Plus de 140 millions risquent de perdre l'accès à WhatsApp dès 2025

La Russie intensifie son contrôle sur Internet en envisageant de bloquer WhatsApp d’ici 2025. Cette mesure pourrait priver 140 millions de personnes de cette application, jugée dangereuse par les autorités. Dans un contexte de censure croissante, la question de la liberté d’accès au numérique se pose avec acuité.

La situation en Russie devient complexe, en particulier en ce qui concerne l’accès à Internet. Le gouvernement a restreint l’accès aux contenus et a même envisagé une coupure totale. À présent, la Russie menace de bloquer WhatsApp en raison de préoccupations sécuritaires. D’ici 2025, 140 millions de personnes pourraient voir leur accès limité.

WhatsApp Russie 2025 Meta

L’Internet perd rapidement son caractère libre.

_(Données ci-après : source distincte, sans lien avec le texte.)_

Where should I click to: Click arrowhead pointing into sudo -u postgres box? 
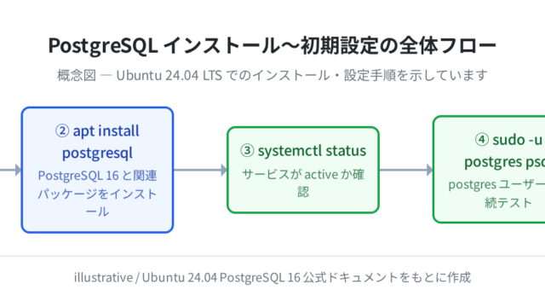tap(430, 171)
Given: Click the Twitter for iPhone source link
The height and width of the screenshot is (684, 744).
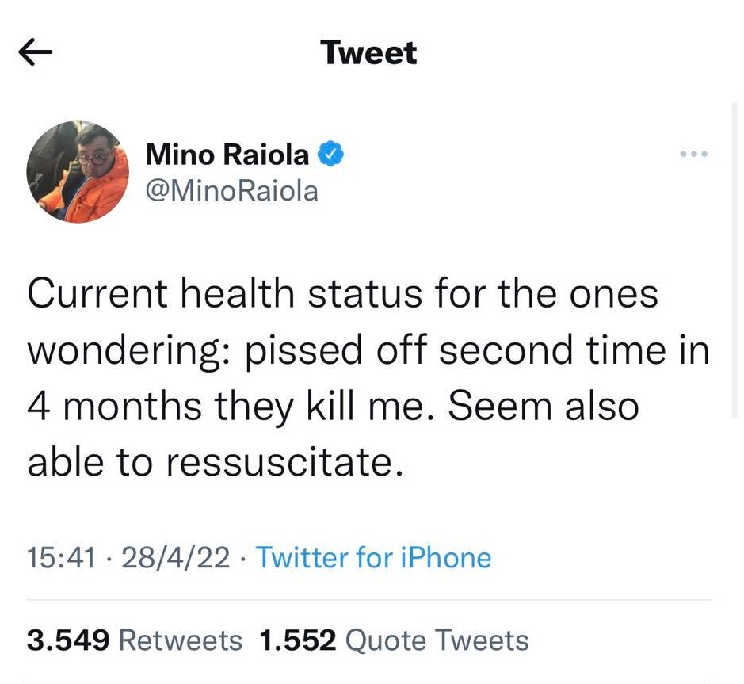Looking at the screenshot, I should [373, 557].
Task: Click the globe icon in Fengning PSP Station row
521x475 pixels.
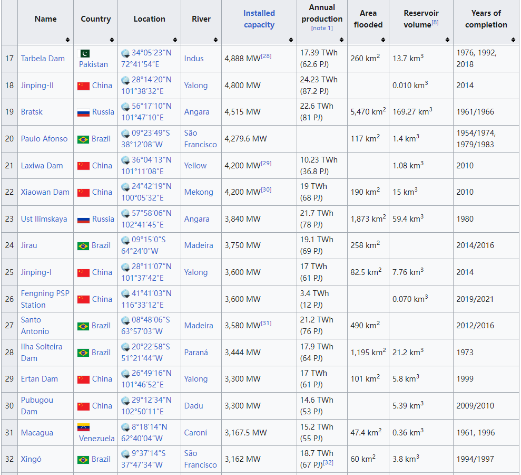Action: (x=125, y=293)
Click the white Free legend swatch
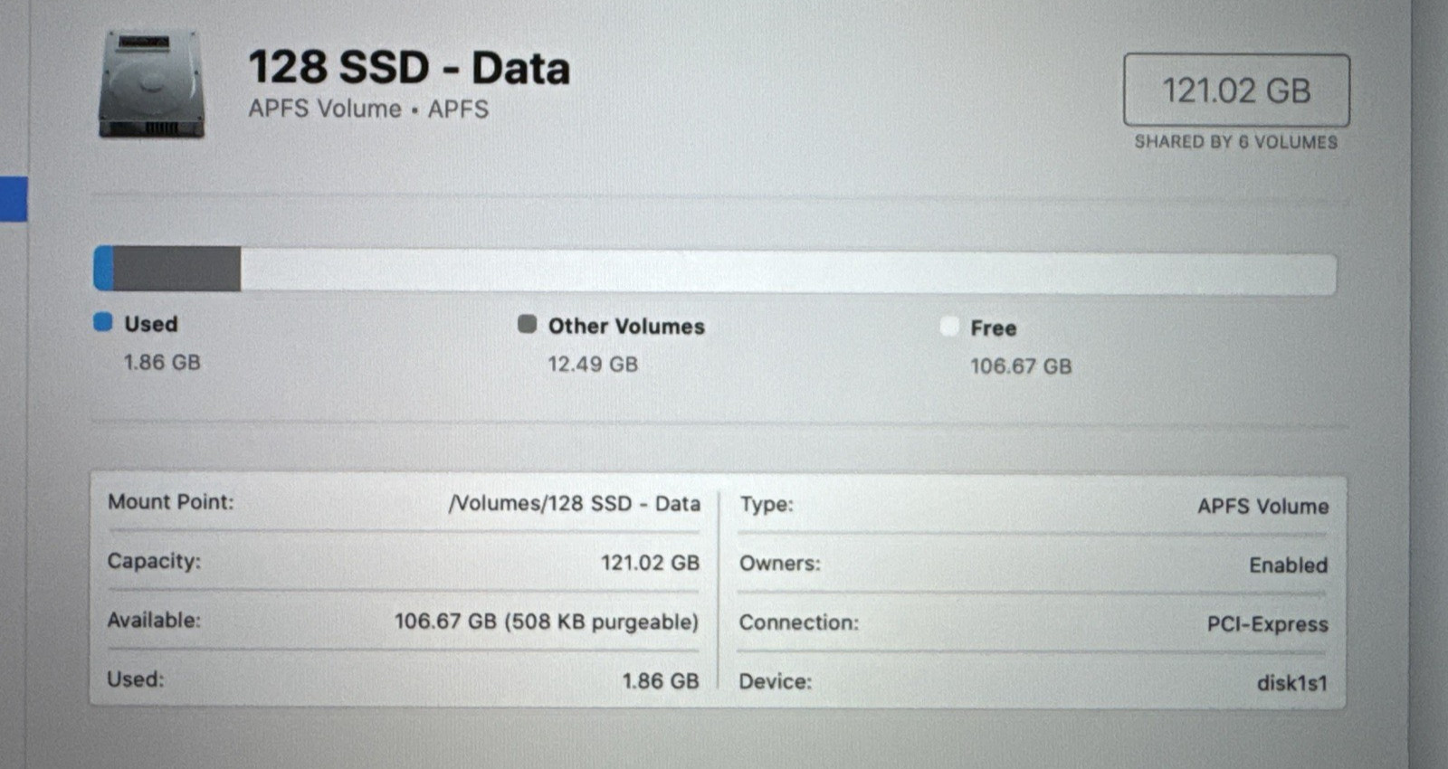 point(949,326)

Des applications et des sites Web sont bloqués selon les régions, avec des États cherchant à établir leur propre réseau pour échapper à l’Internet mondial, et des amendes colossales imposées aux entreprises pour non-respect des lois sur la sécurité des utilisateurs.

Il semble que la Russie envisage de restreindre l’accès à WhatsApp, l’application de messagerie la plus populaire au monde, privant ainsi 143 millions d’utilisateurs qui résident dans la Fédération. Cela découle des déclarations d’un sénateur russe affirmant que les entreprises étrangères doivent respecter la législation locale, le député Oleg Matveychev considérant WhatsApp comme un vecteur de promotion du terrorisme.

WhatsApp Russie 2025 Meta

Si WhatsApp refuse de coopérer pour identifier ces individus, l’application pourrait être suspendue. Selon le journal Novaya Gazeta, les autorités russes prévoient une évaluation du service afin de déterminer la nécessité de bloquer son utilisation dans le pays.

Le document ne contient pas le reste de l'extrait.